By Joe DeSantis, courtesy of SBAM Approved Partner ASE
It is well established that the Great Recession had a negative effect on the U.S. birth rate. New numbers now seem to suggest that even though the recession ended in 2010, the birth rate was still going down through 2013, albeit less rapidly. That fact has confounded demographers who know that recessions, with their high unemployment, have historically depressed birth rates, and recoveries have reinvigorated them.
There are no numbers yet for 2014, but since we experienced such broad-based job growth in 2014 and into 2015, the question is whether or not potential moms are still putting maternity off or not. For HR departments, the question becomes whether they should expect to see more, or fewer, maternity or paternity leaves in the years ahead.
It is a demographic jigsaw puzzle with several pieces missing, but here are some of the things we know:
- According to the Urban Institute, birth rates for women in their 20s dropped more than 15% between 2007 and 2012, which covers the period of the Great Recession plus two years.
- Through 2013, birth rates have continued to drop, although at a slower rate. According to Center for Disease Control (CDC), for all women of child-bearing age (15 to 44) the birth rate in 2012 was 63 births per 1,000 women; in 2013 it went down to 62.5 per 1,000 women.
- The birth rate for married women has actually gone up since the end of the recession—by 3% since 2010, including 1% from 2012 to 2013. The problem there is that marriage rates themselves are declining. According to the Pew Center, in 2012 25% of U.S. adults age 25 or older had never been married. In 1960 it was 10%. What’s more, fewer unmarried people want to get married. A year ago, 53% of all never-married people said they wanted to get married; in 2010 61% said they wanted to get married.

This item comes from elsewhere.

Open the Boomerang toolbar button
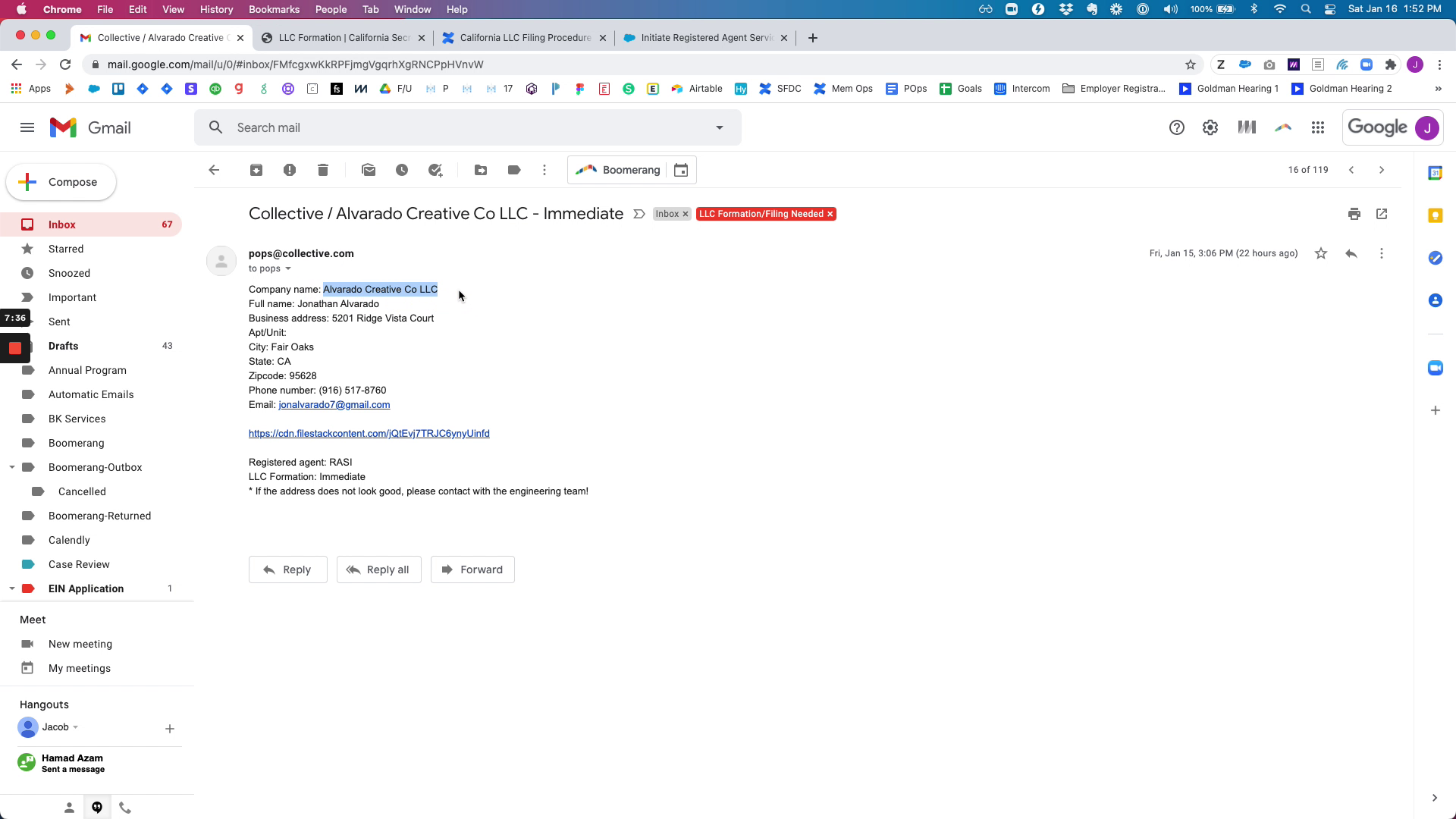This screenshot has height=819, width=1456. pyautogui.click(x=617, y=170)
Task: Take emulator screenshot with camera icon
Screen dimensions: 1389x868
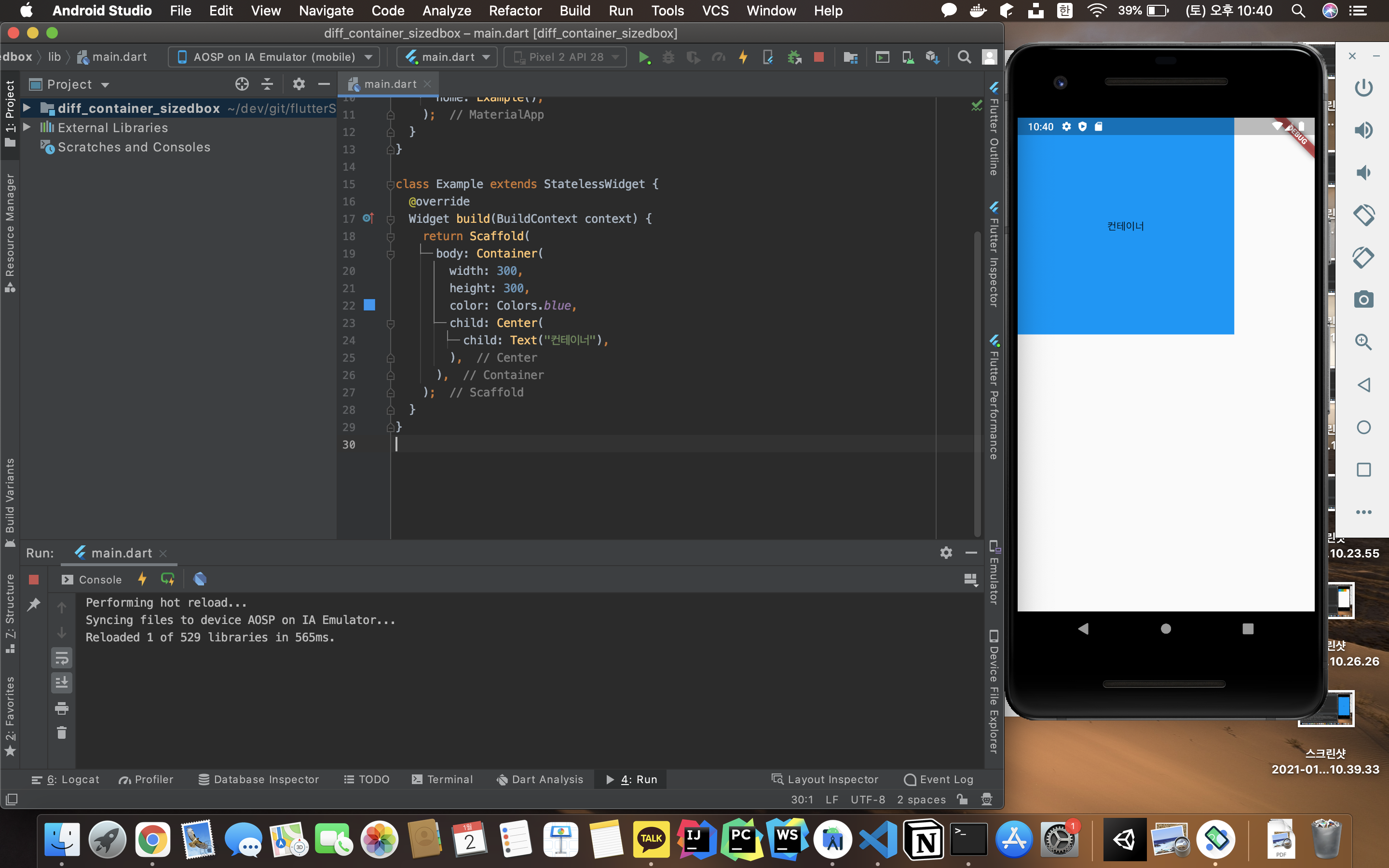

In addition, there are those who believe that younger people today who put off having children during the Great Recession due to economic uncertainty will decide, or have already decided, not to have children at all. Two researchers at Princeton University, Jannet Currie and Hannes Schwandt, make the statistical case. They studied the birth records of American women between 1975 and 2010, a 35-year period that included five different recessions. They found that each one-percentage point increase in the unemployment rate of women age 20-24 in a particular state correlated with a reduction in conceptions of 6 per 1,000 women. When those same women reached age 40, each one-percentage point increase correlated to 14.2 fewer conceptions per 1,000 women. Applying those numbers to the Great Recession, they project that 151,000 additional women in that state will end up not having a child by age 40. “The negative effects on fertility grow over time,” they said.
The Princeton study was limited in the sense that it did not consider other factors that impact fertility rates, such as immigration. Immigration went down during the Great Recession, and immigrants tend to have higher fertility rates than non-immigrants. And recessions mean that fewer employed single men are available for marriage. Pew’s 2014 survey revealed that 80% of unmarried women said it was very important to them for a potential marriage partner to be employed. Since married women are the ones who are having more babies, fewer married women means fewer babies.
Nevertheless, another study of millennial behavior in the workplace argues that millennial employees (those 18 to 32 years old) are twice as likely (26%) as Gen Xers (13%) to increase the amount of time they work after having children. Note that the age parameters the study used to define millennials include people old enough to presumably find themselves in managerial or other leadership positions. That study, by EY (the global parent of Ernst & Young LLP) concludes that Millennials see fewer barriers to balancing the demands of career with those of parenting. Which in turn could mean a greater willingness by Millenials to have more babies now that the economy is on the upswing.
The question for HR departments of whether to expect more requests for maternity leave in the next several years is so far defying a clear answer. But the next set of numbers (for 2014) could either provide that answer to keep it in the realm of mystery. Demographers are looking forward to them, and HR departments should do the same.